What you are asked to do = Could you rewrite the entries below, switching every "Identify the location of" to "Pinpoint the position of" and leaving everything else unchanged?
■ ■ ■ ■ ■ ■ ■
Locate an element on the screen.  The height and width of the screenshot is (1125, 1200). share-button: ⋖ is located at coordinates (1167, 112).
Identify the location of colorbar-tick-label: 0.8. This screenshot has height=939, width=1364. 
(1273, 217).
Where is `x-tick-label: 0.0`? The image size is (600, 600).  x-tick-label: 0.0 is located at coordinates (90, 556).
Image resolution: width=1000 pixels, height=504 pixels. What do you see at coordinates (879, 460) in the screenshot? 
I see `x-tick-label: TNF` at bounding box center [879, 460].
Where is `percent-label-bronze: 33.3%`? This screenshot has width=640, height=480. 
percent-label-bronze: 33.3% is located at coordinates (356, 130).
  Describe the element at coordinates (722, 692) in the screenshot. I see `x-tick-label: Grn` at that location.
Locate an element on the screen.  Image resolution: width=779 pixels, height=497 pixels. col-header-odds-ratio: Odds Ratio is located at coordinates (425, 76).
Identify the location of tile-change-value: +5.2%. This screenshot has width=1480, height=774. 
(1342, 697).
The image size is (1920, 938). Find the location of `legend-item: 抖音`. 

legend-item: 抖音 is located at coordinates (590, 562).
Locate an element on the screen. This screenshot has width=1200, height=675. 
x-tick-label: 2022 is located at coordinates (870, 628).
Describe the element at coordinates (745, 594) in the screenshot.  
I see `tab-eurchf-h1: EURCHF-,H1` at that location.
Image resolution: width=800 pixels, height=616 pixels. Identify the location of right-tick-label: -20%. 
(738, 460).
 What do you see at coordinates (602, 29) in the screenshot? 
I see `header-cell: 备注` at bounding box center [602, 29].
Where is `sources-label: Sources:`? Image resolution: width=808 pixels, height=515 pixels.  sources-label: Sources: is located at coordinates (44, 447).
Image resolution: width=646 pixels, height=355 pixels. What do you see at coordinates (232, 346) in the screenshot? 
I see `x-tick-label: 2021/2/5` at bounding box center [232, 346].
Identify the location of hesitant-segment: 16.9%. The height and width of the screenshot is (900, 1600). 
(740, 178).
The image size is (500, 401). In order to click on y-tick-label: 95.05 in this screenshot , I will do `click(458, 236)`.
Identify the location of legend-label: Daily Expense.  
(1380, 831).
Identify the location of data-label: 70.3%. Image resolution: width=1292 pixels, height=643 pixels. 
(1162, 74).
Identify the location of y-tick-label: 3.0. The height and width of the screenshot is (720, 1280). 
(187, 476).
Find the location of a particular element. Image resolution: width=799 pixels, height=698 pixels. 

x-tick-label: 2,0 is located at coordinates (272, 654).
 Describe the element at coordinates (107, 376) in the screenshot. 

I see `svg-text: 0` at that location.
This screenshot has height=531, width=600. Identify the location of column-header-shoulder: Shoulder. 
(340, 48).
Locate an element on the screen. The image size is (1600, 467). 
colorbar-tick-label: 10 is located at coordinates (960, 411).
■ ■ ■ ■ ■ ■ ■
Answer to this problem =
Locate an element on the screen.  The height and width of the screenshot is (1125, 1200). share-button: ⋖ is located at coordinates (1167, 112).
Pinpoint the position of colorbar-tick-label: 0.8. This screenshot has height=939, width=1364. 
(1273, 217).
Where is `x-tick-label: 0.0`? The image size is (600, 600).  x-tick-label: 0.0 is located at coordinates (90, 556).
Image resolution: width=1000 pixels, height=504 pixels. What do you see at coordinates (879, 460) in the screenshot? 
I see `x-tick-label: TNF` at bounding box center [879, 460].
Where is `percent-label-bronze: 33.3%`? This screenshot has width=640, height=480. 
percent-label-bronze: 33.3% is located at coordinates (356, 130).
  Describe the element at coordinates (722, 692) in the screenshot. I see `x-tick-label: Grn` at that location.
Locate an element on the screen.  Image resolution: width=779 pixels, height=497 pixels. col-header-odds-ratio: Odds Ratio is located at coordinates (425, 76).
Pinpoint the position of tile-change-value: +5.2%. This screenshot has width=1480, height=774. 
(1342, 697).
The image size is (1920, 938). Find the location of `legend-item: 抖音`. 

legend-item: 抖音 is located at coordinates (590, 562).
Locate an element on the screen. This screenshot has width=1200, height=675. 
x-tick-label: 2022 is located at coordinates (870, 628).
Describe the element at coordinates (745, 594) in the screenshot.  
I see `tab-eurchf-h1: EURCHF-,H1` at that location.
Image resolution: width=800 pixels, height=616 pixels. Pinpoint the position of right-tick-label: -20%. 
(738, 460).
 What do you see at coordinates (602, 29) in the screenshot? 
I see `header-cell: 备注` at bounding box center [602, 29].
Where is `sources-label: Sources:`? Image resolution: width=808 pixels, height=515 pixels.  sources-label: Sources: is located at coordinates (44, 447).
Image resolution: width=646 pixels, height=355 pixels. What do you see at coordinates (232, 346) in the screenshot? 
I see `x-tick-label: 2021/2/5` at bounding box center [232, 346].
Pinpoint the position of hesitant-segment: 16.9%. The height and width of the screenshot is (900, 1600). 
(740, 178).
The image size is (500, 401). In order to click on y-tick-label: 95.05 in this screenshot , I will do `click(458, 236)`.
Pinpoint the position of legend-label: Daily Expense.  
(1380, 831).
Pinpoint the position of data-label: 70.3%. Image resolution: width=1292 pixels, height=643 pixels. 
(1162, 74).
Pinpoint the position of y-tick-label: 3.0. The height and width of the screenshot is (720, 1280). 
(187, 476).
Find the location of a particular element. Image resolution: width=799 pixels, height=698 pixels. 

x-tick-label: 2,0 is located at coordinates (272, 654).
 Describe the element at coordinates (107, 376) in the screenshot. 

I see `svg-text: 0` at that location.
This screenshot has height=531, width=600. Pinpoint the position of column-header-shoulder: Shoulder. 
(340, 48).
Locate an element on the screen. The image size is (1600, 467). 
colorbar-tick-label: 10 is located at coordinates (960, 411).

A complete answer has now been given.